(Work instruction): Gather every line of the items below that contains the string "table" and copy each of those lines in full.

----

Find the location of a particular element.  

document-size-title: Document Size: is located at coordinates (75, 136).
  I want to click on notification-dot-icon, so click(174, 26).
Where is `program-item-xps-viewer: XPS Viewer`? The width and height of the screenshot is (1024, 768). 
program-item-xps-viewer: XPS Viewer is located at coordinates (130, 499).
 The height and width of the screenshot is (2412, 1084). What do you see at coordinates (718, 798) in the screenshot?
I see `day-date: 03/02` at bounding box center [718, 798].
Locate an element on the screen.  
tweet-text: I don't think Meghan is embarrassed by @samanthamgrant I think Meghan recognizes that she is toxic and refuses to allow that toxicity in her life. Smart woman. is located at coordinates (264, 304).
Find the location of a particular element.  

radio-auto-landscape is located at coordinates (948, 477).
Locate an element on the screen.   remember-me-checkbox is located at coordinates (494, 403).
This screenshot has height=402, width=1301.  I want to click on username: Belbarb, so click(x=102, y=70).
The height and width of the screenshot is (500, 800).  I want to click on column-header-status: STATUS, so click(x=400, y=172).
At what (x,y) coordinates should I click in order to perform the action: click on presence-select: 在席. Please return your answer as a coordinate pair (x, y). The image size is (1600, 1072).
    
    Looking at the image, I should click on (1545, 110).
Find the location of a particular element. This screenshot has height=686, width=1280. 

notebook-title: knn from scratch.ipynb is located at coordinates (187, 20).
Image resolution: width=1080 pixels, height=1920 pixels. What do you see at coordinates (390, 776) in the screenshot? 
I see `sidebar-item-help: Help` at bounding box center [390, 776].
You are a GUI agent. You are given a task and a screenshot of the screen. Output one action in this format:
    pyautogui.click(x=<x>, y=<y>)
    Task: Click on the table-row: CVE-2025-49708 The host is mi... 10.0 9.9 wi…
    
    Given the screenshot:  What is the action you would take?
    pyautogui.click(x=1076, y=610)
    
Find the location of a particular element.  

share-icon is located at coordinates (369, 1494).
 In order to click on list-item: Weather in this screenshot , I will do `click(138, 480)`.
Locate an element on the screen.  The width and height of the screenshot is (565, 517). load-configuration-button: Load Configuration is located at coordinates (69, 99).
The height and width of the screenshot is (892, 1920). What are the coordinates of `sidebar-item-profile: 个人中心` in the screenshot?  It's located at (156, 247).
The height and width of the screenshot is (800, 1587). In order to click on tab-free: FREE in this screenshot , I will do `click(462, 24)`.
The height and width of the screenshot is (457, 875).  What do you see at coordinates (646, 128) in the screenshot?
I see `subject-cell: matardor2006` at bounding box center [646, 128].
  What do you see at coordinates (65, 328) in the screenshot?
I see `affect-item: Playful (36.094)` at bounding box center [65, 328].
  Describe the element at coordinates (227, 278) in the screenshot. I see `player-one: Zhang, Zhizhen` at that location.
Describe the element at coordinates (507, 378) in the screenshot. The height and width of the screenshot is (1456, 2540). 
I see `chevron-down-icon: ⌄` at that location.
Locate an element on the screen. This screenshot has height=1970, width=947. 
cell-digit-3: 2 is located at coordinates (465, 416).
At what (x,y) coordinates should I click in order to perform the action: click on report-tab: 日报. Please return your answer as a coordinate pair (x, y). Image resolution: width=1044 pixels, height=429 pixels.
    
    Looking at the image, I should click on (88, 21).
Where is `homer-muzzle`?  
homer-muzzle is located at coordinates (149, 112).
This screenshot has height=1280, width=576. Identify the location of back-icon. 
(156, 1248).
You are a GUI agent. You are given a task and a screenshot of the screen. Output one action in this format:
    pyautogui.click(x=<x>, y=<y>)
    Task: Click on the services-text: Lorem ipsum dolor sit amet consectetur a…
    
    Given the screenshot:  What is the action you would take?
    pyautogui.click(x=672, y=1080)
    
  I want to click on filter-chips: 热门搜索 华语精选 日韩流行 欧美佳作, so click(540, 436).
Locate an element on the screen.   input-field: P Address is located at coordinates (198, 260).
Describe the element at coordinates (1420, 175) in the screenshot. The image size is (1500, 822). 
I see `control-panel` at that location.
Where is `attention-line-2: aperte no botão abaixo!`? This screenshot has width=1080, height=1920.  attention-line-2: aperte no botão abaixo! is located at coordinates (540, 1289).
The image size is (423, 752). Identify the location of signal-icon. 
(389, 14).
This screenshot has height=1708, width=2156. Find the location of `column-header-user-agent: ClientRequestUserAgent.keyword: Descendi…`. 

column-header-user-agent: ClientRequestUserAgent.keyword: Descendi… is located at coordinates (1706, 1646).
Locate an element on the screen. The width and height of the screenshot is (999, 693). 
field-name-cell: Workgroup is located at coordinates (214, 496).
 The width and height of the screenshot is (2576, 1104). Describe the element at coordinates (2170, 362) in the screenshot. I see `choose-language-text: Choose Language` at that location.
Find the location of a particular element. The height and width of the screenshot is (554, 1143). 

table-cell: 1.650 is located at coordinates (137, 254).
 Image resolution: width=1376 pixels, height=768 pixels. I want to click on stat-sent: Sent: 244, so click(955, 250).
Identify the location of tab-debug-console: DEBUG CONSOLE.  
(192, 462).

----

(Answer to the problem):
    Task: Click on the table-row: CVE-2025-49708 The host is mi... 10.0 9.9 wi…
table-cell: 1.650 is located at coordinates (137, 254).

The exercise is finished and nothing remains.